··· 本题记录
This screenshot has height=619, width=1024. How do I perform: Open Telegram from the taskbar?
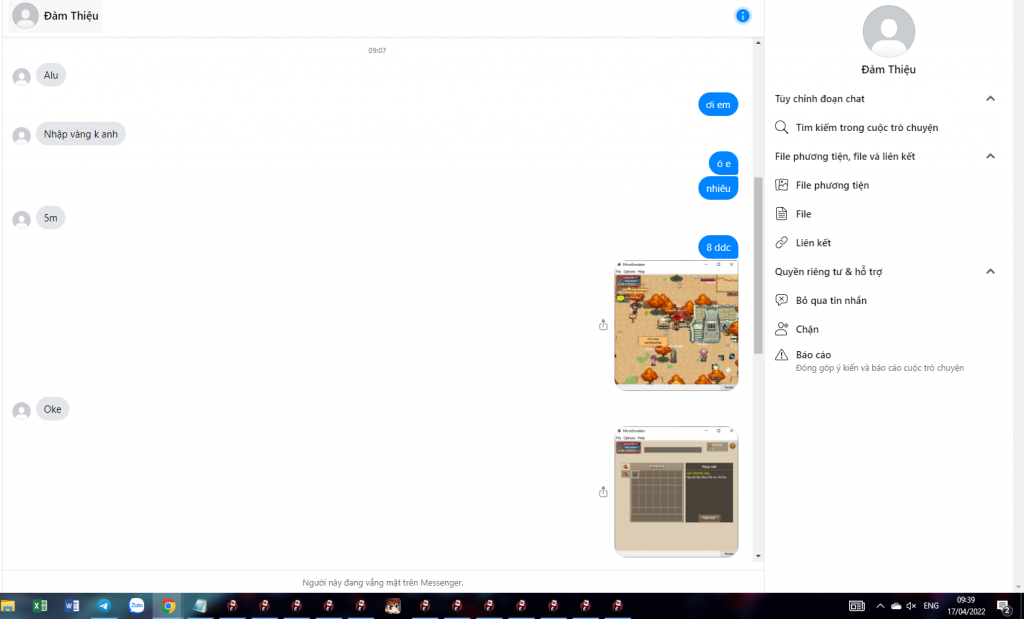(x=103, y=606)
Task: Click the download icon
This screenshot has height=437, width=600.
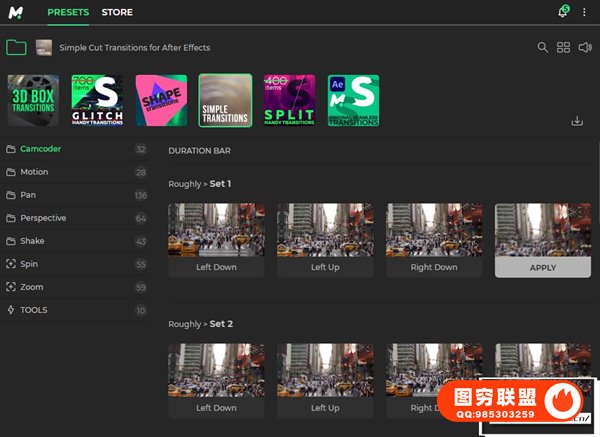Action: coord(577,121)
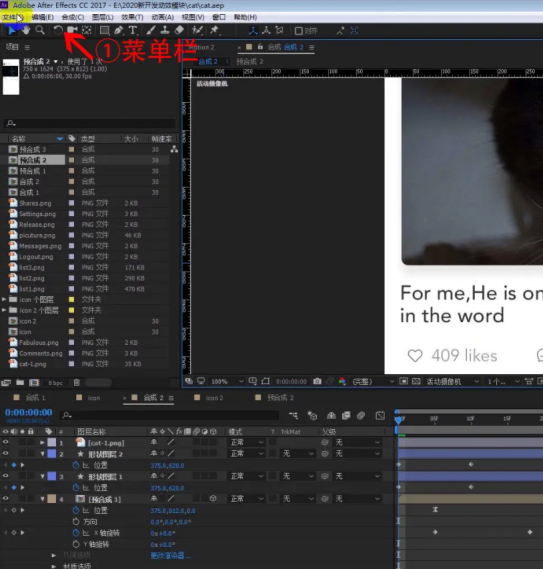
······
» 任务说明
请修改以上全部记录，将其中的“screenshot”替换为“image”，其余内容一律保持不变，并在答案中略去图片。

» 参考解答
This image has height=619, width=1024. How do I perform: Open Telegram from the taskbar?
(x=103, y=606)
Task: Click the download icon
This image has height=437, width=600.
Action: coord(577,121)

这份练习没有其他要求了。